====== Texte

Depuis toujours les artistes ont aimé partager leur savoir, échanger leurs idées, en voici encore un exemple concret en provenance des plus grands.

Je déplore que dans les écoles d'art ( j'en ai eu l'expérience) on n'explique plus les bases du "métier". Il est aberrant de penser qu'en 4 ans d'études aux Beaux-Arts de Bruxelles en section gravure: je n'ai jamais, par exemple, eu un burin en main, et que je n'ai pas eu accès à la pratique de la méthode Hayter. Le cours d'histoire de l'art dont je reconnais par ailleurs l'utilité n'a jamais fait l'objet d'un chapitre sur l'histoire de la gravure et des graveurs: j'ai tout appris par moi-même de l'histoire et des techniques et je remercie le net pour cela: il m'a permis l'accès à ces savoirs avec d'infinies facilités de moyen tant financier, que d'accessibilité.

Je déplore également qu' aujourd'hui les artistes ont de plus en plus le culte du secret.

============
====== Extraits d'entrées

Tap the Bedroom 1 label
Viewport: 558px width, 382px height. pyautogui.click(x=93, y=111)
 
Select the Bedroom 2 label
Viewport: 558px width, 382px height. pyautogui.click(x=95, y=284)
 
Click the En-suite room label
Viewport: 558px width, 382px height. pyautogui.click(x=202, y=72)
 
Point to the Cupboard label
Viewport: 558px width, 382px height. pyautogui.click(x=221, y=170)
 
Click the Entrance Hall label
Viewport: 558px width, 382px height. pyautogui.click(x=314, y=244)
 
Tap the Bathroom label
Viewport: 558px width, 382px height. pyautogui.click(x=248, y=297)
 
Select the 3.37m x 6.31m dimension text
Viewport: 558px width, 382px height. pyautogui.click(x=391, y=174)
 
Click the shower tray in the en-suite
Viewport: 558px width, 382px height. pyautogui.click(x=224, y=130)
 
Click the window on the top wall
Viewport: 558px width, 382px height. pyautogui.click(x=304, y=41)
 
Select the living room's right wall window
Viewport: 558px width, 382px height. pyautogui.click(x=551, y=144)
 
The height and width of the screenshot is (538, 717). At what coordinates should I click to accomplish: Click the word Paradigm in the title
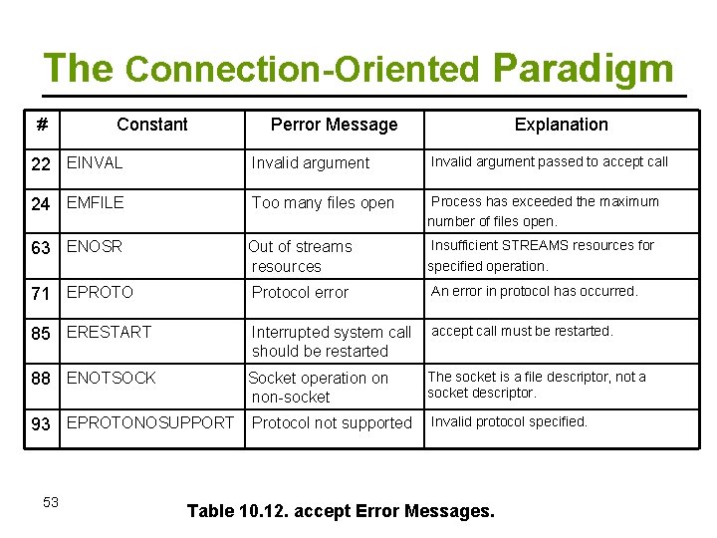[583, 68]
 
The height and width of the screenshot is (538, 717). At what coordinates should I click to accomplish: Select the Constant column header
[151, 125]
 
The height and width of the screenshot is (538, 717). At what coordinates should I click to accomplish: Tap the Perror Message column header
[334, 125]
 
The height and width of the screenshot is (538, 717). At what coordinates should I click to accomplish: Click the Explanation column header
[561, 125]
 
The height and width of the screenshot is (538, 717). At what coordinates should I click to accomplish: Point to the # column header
[42, 125]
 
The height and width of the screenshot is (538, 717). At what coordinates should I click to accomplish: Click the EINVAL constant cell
[95, 162]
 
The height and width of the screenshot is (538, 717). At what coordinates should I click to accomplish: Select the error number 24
[41, 203]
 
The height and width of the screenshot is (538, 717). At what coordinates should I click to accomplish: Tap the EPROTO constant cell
[100, 292]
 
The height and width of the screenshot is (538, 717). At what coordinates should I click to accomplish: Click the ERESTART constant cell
[109, 332]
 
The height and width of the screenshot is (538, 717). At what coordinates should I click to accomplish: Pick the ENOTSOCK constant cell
[111, 378]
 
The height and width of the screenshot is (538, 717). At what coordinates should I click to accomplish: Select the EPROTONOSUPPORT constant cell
[149, 423]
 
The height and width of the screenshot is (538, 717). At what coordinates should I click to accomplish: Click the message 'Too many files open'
[323, 203]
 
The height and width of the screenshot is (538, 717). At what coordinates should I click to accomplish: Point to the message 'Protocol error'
[300, 292]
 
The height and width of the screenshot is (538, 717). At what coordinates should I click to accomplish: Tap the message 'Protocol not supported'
[332, 423]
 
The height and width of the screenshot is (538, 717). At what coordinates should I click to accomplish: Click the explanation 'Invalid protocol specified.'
[509, 421]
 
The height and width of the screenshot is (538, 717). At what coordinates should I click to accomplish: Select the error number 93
[41, 424]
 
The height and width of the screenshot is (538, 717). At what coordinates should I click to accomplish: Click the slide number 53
[51, 502]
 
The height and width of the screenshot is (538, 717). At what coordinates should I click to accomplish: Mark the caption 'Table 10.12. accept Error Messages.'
[341, 511]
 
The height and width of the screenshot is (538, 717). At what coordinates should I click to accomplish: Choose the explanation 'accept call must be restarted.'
[522, 331]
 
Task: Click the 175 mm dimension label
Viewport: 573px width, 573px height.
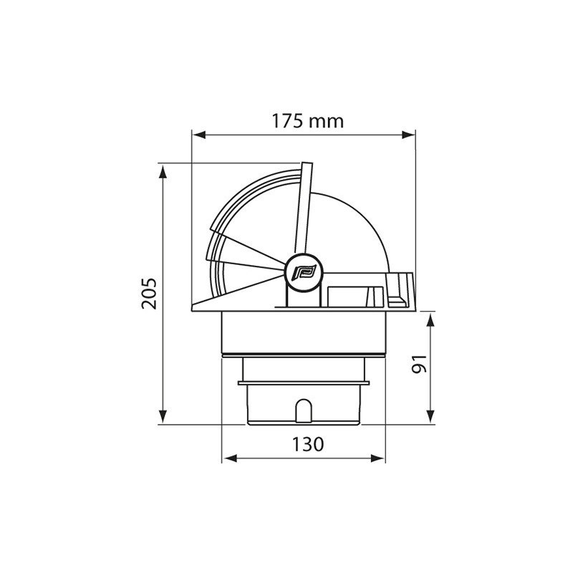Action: [307, 121]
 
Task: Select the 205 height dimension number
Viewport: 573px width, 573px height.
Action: [149, 294]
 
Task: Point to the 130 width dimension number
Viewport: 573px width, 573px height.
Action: [307, 444]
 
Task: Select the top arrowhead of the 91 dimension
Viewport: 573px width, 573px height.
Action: [430, 317]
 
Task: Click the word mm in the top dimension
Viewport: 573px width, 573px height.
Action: [329, 121]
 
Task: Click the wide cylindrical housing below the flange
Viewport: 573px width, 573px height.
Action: [304, 334]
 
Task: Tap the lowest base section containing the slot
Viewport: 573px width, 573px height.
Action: [304, 405]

============

Exercices =>
[a] Pouvez-vous convertir en tableau Markdown les entrées, de la ligne qui contient "message 'Protocol error'" jusqu'à la fin des entrées, avec une colonne « N° » pour le numéro de rang et une colonne « Ligne » ? Omettez les lignes vides et laissez les images hors de la réponse.
[b] Pouvez-vous poursuivre le texte sur l'enseignement de la gravure à partir de sa dernière phrase ?

Réponses par exercice =>
[a]
| N° | Ligne |
|---|---|
| 1 | The height and width of the screenshot is (538, 717). At what coordinates should I click to accomplish: Point to the message 'Protocol error' |
| 2 | [300, 292] |
| 3 | The height and width of the screenshot is (538, 717). At what coordinates should I click to accomplish: Tap the message 'Protocol not supported' |
| 4 | [332, 423] |
| 5 | The height and width of the screenshot is (538, 717). At what coordinates should I click to accomplish: Click the explanation 'Invalid protocol specified.' |
| 6 | [509, 421] |
| 7 | The height and width of the screenshot is (538, 717). At what coordinates should I click to accomplish: Select the error number 93 |
| 8 | [41, 424] |
| 9 | The height and width of the screenshot is (538, 717). At what coordinates should I click to accomplish: Click the slide number 53 |
| 10 | [51, 502] |
| 11 | The height and width of the screenshot is (538, 717). At what coordinates should I click to accomplish: Mark the caption 'Table 10.12. accept Error Messages.' |
| 12 | [341, 511] |
| 13 | The height and width of the screenshot is (538, 717). At what coordinates should I click to accomplish: Choose the explanation 'accept call must be restarted.' |
| 14 | [522, 331] |
| 15 | Task: Click the 175 mm dimension label |
| 16 | Viewport: 573px width, 573px height. |
| 17 | Action: [307, 121] |
| 18 | Task: Select the 205 height dimension number |
| 19 | Viewport: 573px width, 573px height. |
| 20 | Action: [149, 294] |
| 21 | Task: Point to the 130 width dimension number |
| 22 | Viewport: 573px width, 573px height. |
| 23 | Action: [307, 444] |
| 24 | Task: Select the top arrowhead of the 91 dimension |
| 25 | Viewport: 573px width, 573px height. |
| 26 | Action: [430, 317] |
| 27 | Task: Click the word mm in the top dimension |
| 28 | Viewport: 573px width, 573px height. |
| 29 | Action: [329, 121] |
| 30 | Task: Click the wide cylindrical housing below the flange |
| 31 | Viewport: 573px width, 573px height. |
| 32 | Action: [304, 334] |
| 33 | Task: Tap the lowest base section containing the slot |
| 34 | Viewport: 573px width, 573px height. |
| 35 | Action: [304, 405] |

[b]
J'en ai eu souvent la preuve lors des réactions face à mon blog Histoires d'encres et de papiers: certains artistes m'ont écrit pour me signifier comme une mauvaise chose le fait de dévoiler les "secrets de fabrication" d'une oeuvre. Je ne suis pas de leur avis: connaitre une technique et les petits trucs qui en découle ne fera jamais de celui qui les applique un futur "copieur", l'artiste véritable y  trouvera matière à s'enrichir personnellement, il ne copiera pas, il s'améliorera au mieux.

Degas à Pissaro: Lettre à propos de gravure

Lettre de DEGAS à PISSARO 1880

Mon cher PISSARO,

 

Je vous félicite de votre ardeur; j'ai couru chez Mademoiselle CASSATT avec votre paquet.

Elle vous fait les mêmes compliments que moi à ce sujet.

Voici les épreuves: la teinte générale noirâtre, grisâtre plutôt, vient du zinc, qui est gras par lui-même et retient du noir de l'imprimeur; la plaque n'est pas assez planée.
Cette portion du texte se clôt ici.